I think the splash rings particle system… needs a customStartPosition and/or customUpdate functions (both easily installed)… to make the ring particles lay flat on the ground. Right now they are “billboarding”… attempting to face the camera all the time.

Jerome built something here: https://playground.babylonjs.com/#W9LE0U#28 … another rain demo… with enough code to crush a pack mule.

And we got a new “particleHelper” thing. There is a pre-made-but-customizable rain effect… built in. Let’s look at it.

https://www.babylonjs-playground.com/#XQ8H3C#0

Not much code, eh?

Real impacts/collision-testing… it will be performance-heavy during heavy rainfalls. I know the SolidParticleSystem has basic collision-testing available, and it shows pretty good performance numbers.

I don’t think standard particleSystems do real collision testing, yet, or ever. Particles are not real mesh… they are a… well hell, I don’t know what they are. :slight_smile: (a single standard particleSystem is like a single highly-subdivided ground-grid, where each grid-cell (particle) uses its own position/orientation. A grid, exploded-into sub-quads. quad = 2 triangular faces. How’s that?) :slight_smile:

Ok, I just thought I’d show you what I have in my pocket. :slight_smile: I hope I’ve been helpful. If ya need help getting the ground rings to lay flatter, just holler (quietly). Might be easy, might be miserable. :slight_smile:

And, stay tuned for more/wiser comments/ideas.

Thanks for the suggestions so far. I like the first example especially, but unfortunately it has no collision checking (I tried applying it to a heightmap-based ground). Unfortunately I really need the collision checking because I have a complex terrain.

I did my own experiment with raycasting and sprites, but it’s kind of buggy (sprites are not deleted somehow?) and low performance (it runs OK with just the plane, but drops to 1fps with a heightmap):
https://playground.babylonjs.com/#10XN2J#8

I also have an idea which I can’t try right now becaus I gotta run, but maybe you could use decals for this?
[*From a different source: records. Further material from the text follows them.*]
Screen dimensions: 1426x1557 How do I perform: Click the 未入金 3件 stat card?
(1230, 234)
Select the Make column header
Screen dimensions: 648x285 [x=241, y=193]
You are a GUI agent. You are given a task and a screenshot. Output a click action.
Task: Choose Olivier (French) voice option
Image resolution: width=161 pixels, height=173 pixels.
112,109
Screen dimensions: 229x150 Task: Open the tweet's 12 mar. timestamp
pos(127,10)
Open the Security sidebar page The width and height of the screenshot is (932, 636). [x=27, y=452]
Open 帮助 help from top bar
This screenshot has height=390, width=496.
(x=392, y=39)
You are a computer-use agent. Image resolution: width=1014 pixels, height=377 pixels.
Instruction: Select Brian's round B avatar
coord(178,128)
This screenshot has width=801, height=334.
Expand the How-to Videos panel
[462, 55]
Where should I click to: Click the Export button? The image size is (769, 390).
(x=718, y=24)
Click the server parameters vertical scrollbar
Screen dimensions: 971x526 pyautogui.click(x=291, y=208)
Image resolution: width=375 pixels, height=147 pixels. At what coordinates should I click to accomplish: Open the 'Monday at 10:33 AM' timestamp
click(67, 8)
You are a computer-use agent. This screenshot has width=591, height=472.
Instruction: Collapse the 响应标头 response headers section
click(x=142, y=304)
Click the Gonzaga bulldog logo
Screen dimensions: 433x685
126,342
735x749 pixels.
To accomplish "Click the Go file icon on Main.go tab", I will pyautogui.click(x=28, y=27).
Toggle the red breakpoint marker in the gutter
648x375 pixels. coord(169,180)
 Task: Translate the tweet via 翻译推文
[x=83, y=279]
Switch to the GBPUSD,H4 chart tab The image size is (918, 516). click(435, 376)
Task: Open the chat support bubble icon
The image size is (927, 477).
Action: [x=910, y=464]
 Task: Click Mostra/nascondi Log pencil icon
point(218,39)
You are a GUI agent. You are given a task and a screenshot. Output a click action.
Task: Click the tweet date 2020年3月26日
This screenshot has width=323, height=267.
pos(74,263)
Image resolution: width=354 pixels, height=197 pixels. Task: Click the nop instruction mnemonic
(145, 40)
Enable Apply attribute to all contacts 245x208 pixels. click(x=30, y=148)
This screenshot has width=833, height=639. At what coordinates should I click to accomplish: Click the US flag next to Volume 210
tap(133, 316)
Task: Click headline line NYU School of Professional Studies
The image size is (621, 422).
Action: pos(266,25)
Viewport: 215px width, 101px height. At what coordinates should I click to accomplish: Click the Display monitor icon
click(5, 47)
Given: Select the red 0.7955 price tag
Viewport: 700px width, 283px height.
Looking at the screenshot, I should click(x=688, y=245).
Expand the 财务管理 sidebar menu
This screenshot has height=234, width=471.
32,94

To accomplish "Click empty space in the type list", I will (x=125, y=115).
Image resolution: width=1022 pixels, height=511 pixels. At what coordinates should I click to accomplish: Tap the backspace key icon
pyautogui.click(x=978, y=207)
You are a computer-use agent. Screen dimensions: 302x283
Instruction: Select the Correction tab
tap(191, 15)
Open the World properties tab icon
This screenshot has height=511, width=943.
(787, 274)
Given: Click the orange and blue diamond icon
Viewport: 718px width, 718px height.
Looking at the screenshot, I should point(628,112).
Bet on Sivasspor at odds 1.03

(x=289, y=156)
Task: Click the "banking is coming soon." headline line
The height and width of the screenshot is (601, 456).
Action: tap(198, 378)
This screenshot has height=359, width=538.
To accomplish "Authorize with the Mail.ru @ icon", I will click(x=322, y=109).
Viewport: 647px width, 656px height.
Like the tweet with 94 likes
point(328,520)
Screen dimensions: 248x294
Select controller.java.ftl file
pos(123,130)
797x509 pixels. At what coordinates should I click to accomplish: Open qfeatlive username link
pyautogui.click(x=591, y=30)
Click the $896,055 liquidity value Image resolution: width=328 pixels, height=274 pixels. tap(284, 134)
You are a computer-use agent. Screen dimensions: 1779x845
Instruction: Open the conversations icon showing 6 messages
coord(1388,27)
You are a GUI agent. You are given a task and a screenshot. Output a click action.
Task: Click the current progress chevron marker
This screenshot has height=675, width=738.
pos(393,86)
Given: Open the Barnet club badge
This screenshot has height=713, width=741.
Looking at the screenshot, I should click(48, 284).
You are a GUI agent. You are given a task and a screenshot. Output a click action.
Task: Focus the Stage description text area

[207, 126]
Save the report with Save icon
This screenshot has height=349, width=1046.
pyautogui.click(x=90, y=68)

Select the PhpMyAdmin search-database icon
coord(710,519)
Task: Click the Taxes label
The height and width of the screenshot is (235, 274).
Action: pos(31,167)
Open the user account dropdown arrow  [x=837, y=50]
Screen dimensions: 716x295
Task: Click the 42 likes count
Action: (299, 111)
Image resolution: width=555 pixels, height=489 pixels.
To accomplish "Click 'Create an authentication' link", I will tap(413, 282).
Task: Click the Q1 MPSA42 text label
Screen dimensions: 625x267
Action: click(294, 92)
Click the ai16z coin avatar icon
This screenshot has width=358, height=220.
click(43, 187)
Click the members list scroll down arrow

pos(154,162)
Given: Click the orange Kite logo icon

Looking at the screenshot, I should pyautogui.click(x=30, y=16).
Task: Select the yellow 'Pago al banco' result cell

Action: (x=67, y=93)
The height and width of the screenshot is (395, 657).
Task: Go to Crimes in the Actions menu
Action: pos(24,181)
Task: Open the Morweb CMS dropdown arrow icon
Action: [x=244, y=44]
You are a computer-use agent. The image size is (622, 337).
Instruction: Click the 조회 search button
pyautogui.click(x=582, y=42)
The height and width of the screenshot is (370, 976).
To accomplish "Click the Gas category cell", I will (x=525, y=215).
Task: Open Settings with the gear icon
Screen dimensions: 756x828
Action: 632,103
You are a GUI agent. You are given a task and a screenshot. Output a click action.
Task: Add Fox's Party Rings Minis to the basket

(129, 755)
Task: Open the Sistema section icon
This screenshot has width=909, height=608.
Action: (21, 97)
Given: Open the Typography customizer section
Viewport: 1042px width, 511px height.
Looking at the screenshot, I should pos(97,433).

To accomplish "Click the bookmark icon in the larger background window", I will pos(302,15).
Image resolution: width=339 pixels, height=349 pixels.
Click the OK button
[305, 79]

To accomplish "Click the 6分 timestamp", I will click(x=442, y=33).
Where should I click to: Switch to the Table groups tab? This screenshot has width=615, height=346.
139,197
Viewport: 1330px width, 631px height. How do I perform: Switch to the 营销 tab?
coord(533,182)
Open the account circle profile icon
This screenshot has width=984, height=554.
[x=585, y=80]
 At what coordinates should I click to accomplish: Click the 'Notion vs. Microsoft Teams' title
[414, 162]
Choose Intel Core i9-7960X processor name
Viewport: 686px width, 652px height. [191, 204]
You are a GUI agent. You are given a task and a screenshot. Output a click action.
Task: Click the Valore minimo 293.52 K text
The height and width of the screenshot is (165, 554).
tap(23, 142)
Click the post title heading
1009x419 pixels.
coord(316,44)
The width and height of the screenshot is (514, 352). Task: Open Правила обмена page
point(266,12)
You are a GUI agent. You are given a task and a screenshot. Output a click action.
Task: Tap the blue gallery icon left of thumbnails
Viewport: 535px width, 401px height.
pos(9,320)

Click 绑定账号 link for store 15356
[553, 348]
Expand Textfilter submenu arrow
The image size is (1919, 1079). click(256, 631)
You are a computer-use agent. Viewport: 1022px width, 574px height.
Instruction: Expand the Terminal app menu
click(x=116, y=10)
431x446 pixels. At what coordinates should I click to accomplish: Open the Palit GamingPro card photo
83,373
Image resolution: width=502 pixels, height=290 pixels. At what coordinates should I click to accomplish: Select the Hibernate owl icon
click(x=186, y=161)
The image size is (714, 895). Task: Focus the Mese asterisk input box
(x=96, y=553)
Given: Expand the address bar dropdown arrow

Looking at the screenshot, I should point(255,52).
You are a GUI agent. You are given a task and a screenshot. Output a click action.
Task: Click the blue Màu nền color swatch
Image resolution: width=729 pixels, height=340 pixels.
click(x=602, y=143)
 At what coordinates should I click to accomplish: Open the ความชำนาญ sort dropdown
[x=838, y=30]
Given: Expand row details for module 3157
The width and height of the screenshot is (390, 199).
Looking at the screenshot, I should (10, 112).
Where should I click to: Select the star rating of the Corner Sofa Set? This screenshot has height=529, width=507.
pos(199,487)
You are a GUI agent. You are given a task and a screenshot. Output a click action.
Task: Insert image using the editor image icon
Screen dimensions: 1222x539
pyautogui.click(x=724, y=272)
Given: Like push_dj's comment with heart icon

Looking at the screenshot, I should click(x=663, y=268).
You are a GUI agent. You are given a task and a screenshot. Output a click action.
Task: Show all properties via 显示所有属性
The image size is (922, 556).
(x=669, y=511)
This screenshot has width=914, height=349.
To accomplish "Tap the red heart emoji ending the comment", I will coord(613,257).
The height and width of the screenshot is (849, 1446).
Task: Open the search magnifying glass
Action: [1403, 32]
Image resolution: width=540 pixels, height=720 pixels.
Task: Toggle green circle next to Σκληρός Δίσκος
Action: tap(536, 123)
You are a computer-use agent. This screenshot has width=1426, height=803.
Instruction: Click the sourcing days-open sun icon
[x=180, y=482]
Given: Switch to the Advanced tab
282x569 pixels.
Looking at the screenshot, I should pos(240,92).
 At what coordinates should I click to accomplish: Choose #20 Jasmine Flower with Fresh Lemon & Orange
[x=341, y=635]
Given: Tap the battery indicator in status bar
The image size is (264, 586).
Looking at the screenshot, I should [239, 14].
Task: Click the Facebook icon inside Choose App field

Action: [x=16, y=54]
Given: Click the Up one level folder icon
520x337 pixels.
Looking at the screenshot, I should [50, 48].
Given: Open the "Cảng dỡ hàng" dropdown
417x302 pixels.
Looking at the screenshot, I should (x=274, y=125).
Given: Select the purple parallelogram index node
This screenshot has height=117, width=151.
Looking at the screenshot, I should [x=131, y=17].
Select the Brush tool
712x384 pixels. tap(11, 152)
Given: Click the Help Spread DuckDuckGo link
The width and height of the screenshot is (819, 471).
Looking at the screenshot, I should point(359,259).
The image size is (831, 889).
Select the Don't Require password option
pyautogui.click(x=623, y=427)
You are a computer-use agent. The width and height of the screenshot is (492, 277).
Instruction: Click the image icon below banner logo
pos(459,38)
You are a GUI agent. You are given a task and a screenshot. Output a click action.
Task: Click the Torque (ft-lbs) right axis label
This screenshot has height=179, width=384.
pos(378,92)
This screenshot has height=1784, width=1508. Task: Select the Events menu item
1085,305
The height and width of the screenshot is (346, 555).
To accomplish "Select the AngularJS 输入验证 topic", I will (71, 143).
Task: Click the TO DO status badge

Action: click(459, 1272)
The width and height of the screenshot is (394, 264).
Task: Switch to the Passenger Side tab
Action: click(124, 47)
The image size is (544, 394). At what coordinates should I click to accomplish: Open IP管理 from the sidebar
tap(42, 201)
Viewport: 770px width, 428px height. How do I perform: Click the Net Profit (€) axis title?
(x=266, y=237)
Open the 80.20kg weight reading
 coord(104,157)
Just put them in random places on the ground. Is there a way to animate them maybe? I’ll try to put together a proof of concept.

if your terrain is an instance of a GroundMesh class (like the grounds created from height maps), then use the method .getHeightAtCoordinates(x, z) instead of sending a ray per drop (too much CPU intensive).

Unfortunately it isn’t. I’m just using the heightmap as a placeholder. Like I said, it’s a complex mesh, and I need it to be one because I have a terrain with cliffs, overhangs etc. etc.

OK, this is my feeble attempt at a decal-based solution:

https://playground.babylonjs.com/#10XN2J#19

But like my previous attempts, it’s really slow.

Is there a way to just take coordinates and normals of random faces that are near the the camera (it doesn’t have to be in an exact cylinder, just roughly)? Then you could put a decal or sprite there.

I thought about caching the positions and normals for the decals (maybe 10 or 20) and then reusing them, but that is also no good because in my game you can walk around and that the camera follows the player, meaning that as soon as the player/camera position changes, everything has to be recalculated, resulting in a framerate drop.

If there is no easy and performant solution in babylon itself, I think I’m just going to preprocess my ground mesh with a blender script and extract random faces with their normals which the client can then download as a JSON.

to get the normals of any mesh, just use facetData : Use Facet Data - Babylon.js Documentation

This is exactly what I need (especially mesh partitioning)! How did I miss this? This solves a lot my pending issues at the same time. Not just rain splashes, but also vegetation (and LODing thereof) etc.

I’ll go a little bit crazy with this and then report back.